Ticket allotment irks freedom fighters
Three freedom-fighters in the twilight of their ages in Bihar on Friday offered to return their bronze citations to the Congress-led UPA government in protest against the party’s allotment of tickets for Bihar’s Assembly polls to candidates they consider utterly unworthy.
The incident in West Champaran, from where Mahatma Gandhi began his fabled freedom and reform movement in 1917, is a first of its kind against the alleged irregularities and corruption in the Congress Party’s distribution of tickets for Bihar’s 243 constituencies, which has set off a wave of protests against the party’s Bihar in-charge Mukul Wasnik and state Congress chief Mehboob Ali Kaiser.
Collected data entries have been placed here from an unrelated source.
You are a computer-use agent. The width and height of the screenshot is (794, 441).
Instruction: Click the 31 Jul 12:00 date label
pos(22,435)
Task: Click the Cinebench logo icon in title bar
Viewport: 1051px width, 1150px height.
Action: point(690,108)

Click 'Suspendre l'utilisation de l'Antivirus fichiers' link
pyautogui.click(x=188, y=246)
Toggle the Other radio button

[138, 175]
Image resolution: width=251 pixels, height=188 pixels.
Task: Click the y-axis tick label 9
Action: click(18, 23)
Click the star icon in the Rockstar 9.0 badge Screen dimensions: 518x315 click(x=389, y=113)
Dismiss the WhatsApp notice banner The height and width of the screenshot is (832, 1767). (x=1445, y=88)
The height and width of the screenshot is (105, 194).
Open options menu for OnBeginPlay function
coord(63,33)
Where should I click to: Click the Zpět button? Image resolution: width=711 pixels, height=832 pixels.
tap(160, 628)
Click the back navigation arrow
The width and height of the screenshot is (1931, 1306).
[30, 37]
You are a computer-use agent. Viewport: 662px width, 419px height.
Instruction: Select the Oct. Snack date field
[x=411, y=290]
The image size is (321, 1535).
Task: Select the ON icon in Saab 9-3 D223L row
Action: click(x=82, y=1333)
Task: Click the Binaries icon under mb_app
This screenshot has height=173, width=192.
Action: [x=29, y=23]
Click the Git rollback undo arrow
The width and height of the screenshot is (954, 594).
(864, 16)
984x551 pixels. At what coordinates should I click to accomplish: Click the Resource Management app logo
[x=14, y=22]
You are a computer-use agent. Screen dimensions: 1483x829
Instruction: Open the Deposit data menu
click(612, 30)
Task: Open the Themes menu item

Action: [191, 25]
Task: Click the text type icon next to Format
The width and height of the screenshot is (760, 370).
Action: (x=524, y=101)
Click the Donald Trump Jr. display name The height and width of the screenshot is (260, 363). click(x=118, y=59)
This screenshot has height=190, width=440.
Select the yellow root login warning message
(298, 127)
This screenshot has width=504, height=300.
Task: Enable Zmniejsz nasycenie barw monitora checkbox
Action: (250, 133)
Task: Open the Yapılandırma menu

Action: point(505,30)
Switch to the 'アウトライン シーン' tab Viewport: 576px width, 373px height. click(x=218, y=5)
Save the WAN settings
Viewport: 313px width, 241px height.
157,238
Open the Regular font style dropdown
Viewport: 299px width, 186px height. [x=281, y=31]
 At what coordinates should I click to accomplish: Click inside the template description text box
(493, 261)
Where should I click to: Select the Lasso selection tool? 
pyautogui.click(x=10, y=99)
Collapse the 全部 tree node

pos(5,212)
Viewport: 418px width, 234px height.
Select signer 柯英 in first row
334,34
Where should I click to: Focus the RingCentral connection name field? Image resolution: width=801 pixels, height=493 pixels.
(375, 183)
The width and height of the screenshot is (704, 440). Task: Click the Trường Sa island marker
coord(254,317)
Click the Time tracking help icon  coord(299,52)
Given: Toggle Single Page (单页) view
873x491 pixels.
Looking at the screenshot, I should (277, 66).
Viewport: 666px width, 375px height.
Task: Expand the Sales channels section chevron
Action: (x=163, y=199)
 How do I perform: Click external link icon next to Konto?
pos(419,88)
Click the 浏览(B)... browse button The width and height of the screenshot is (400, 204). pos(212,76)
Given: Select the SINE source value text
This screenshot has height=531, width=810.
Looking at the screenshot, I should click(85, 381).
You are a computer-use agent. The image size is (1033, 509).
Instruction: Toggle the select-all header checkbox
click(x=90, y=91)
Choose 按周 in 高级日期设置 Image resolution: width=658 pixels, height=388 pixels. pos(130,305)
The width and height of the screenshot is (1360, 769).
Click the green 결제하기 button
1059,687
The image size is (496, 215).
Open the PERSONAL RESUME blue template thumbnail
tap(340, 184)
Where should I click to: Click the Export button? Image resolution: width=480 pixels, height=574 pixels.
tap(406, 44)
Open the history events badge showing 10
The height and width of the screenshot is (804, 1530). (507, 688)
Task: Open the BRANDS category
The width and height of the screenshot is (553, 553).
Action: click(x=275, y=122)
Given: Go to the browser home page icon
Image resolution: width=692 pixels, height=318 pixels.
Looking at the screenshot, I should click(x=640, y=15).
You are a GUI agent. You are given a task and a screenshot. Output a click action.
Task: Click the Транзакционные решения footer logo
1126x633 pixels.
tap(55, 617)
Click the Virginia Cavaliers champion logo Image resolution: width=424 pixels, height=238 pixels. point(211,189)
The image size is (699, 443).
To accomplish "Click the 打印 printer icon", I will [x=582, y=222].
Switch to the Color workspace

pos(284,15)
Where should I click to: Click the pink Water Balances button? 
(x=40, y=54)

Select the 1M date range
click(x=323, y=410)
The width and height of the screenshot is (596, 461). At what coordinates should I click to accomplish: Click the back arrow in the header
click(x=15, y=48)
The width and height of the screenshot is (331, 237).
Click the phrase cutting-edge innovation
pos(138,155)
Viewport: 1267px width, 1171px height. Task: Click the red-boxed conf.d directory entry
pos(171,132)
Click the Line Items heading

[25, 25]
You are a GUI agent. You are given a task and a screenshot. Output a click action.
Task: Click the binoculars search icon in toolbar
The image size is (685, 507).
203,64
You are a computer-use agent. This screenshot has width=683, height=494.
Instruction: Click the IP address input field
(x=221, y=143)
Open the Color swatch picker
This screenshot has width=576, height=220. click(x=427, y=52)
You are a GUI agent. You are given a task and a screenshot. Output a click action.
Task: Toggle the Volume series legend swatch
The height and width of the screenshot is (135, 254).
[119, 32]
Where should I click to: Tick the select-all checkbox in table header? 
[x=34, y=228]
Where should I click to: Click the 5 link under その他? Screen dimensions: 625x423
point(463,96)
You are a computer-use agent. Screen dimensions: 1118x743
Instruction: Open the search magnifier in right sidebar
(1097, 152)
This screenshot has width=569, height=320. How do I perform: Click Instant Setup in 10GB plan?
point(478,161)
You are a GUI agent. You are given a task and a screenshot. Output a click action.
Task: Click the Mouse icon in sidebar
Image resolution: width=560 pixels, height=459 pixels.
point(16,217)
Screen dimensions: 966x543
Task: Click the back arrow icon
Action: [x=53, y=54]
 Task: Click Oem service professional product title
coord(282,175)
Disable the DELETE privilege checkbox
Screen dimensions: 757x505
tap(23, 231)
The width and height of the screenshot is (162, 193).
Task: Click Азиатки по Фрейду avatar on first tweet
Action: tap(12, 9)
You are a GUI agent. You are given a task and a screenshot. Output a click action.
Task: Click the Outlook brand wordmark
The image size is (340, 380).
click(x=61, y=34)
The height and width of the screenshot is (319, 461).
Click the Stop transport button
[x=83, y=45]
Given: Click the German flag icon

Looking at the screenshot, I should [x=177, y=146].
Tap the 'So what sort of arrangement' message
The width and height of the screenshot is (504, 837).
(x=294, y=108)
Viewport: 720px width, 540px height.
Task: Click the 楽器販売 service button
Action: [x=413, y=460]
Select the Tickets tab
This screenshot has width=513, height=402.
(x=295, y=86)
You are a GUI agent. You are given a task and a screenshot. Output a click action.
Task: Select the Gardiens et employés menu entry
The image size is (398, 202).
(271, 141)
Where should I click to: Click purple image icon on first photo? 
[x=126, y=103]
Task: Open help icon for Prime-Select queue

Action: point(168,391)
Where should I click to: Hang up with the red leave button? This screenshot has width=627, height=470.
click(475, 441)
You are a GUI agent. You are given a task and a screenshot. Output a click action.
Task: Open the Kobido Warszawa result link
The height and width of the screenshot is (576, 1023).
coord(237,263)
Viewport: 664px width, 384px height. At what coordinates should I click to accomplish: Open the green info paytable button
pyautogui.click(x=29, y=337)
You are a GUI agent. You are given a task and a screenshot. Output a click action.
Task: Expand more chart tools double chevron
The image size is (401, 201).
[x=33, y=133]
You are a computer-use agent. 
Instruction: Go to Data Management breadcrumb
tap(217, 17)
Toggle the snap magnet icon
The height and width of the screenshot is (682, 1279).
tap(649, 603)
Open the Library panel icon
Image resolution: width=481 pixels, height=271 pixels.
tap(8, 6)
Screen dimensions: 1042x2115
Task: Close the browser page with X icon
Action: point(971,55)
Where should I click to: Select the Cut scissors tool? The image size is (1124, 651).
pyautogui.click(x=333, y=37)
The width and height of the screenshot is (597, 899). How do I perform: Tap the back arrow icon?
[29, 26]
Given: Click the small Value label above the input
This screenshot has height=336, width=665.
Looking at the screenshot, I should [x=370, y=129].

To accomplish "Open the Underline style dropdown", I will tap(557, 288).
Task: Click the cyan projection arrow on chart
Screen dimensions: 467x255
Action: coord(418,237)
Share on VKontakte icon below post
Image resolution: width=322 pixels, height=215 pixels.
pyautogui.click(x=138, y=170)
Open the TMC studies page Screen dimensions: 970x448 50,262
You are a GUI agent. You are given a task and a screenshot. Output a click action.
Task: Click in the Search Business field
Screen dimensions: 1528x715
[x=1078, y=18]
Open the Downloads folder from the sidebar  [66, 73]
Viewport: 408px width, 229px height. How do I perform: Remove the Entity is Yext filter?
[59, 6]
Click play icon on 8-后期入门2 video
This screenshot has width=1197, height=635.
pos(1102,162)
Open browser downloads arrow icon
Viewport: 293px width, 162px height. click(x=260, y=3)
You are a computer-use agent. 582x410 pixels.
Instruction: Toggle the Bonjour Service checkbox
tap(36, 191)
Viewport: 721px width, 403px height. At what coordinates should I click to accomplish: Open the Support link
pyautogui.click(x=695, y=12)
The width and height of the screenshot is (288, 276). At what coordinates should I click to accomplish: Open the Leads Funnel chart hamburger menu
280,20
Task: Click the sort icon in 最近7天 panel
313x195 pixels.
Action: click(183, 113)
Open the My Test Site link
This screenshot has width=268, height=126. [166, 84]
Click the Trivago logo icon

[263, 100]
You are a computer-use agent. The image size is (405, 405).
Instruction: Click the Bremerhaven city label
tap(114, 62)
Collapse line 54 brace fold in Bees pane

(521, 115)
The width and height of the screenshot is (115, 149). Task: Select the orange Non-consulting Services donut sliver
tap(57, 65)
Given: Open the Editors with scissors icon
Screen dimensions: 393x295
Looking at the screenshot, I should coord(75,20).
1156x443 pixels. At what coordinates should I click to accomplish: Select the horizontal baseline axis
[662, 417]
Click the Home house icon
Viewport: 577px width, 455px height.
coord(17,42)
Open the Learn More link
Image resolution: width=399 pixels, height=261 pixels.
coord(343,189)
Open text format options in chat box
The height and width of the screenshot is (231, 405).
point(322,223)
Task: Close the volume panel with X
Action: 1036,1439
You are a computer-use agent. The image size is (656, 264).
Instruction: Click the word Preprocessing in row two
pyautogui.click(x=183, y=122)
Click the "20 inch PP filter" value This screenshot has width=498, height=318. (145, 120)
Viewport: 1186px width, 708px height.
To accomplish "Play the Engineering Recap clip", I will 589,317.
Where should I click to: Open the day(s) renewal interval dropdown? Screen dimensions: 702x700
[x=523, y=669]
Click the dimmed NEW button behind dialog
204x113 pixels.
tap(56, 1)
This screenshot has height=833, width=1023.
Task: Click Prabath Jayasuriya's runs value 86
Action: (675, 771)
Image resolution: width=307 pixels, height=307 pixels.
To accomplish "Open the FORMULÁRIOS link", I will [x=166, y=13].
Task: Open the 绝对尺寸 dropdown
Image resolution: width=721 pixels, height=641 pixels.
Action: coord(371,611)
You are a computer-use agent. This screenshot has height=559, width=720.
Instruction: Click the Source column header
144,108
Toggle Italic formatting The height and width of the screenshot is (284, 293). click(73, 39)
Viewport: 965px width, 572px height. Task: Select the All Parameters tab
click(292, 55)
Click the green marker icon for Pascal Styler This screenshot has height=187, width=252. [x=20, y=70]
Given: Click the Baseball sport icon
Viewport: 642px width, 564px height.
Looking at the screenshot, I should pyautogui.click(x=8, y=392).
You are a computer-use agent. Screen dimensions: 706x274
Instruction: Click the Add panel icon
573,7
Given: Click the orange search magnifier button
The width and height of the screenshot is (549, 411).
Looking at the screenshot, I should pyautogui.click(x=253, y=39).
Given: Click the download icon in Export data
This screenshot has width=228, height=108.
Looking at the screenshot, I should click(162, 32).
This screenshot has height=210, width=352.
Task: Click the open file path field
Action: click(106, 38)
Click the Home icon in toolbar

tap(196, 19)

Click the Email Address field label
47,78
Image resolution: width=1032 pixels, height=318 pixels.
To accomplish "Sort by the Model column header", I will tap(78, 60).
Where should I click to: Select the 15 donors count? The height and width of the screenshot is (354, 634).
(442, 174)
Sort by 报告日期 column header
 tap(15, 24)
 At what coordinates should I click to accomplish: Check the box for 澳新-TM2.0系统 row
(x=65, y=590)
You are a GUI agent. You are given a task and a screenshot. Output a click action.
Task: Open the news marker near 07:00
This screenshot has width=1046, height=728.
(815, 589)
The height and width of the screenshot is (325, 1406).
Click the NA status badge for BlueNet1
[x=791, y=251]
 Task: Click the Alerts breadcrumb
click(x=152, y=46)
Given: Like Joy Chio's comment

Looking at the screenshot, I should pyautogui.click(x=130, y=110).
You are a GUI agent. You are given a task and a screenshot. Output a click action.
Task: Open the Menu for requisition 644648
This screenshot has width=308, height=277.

Shivnath Tiwary (92), Chandradeo Jha (86) and Paremeshwar Shukla (85) faxed a letter to Congress president Sonia Gandhi, offering to return their bronze citations and wishing not to receive further pensions. The trio said the Congress leadership grossly erred by denying a party ticket in Chanpatia constituency to senior leader Muktinath Upadhyay who “possesses a clean image and commitment” and allotting it to Tribhuban Prasad Sharma, who they described as a “rank outsider, corrupt and Maharashtra businessman”.
Urging the Congress leadership to reconsider its decision and revoke the ticket from Sharma, the Gandhian trio wrote: “We had not fought for the nation’s freedom to see the day when such corrupt people participate in the reconstruction of the nation.”
In another first for the Congress in Bihar, a large number of the office-bearers of the West Champaran district unit of the party resigned en masse in protest against the allotment of tickets to “very unworthy people” on Wednesday. They sent their resignation letter to Sonia Gandhi.
Tribhuban Sharma, for whom contesting the Assembly polls would be the first step in politics, also faces criminal charges, the three Gandhians’ letter said. Sharma reportedly has a case pending against him at the Majholia police station (case number 114/2008).
Sources in the Congress said Sharma, who belongs to a backward caste with only about 1,200 votes in Chanpatia constituency, would find winning the seat a most difficult task because Chanpatia, with its strong Brahmin concentration, has elected mostly Brahmins in all elections since 1952.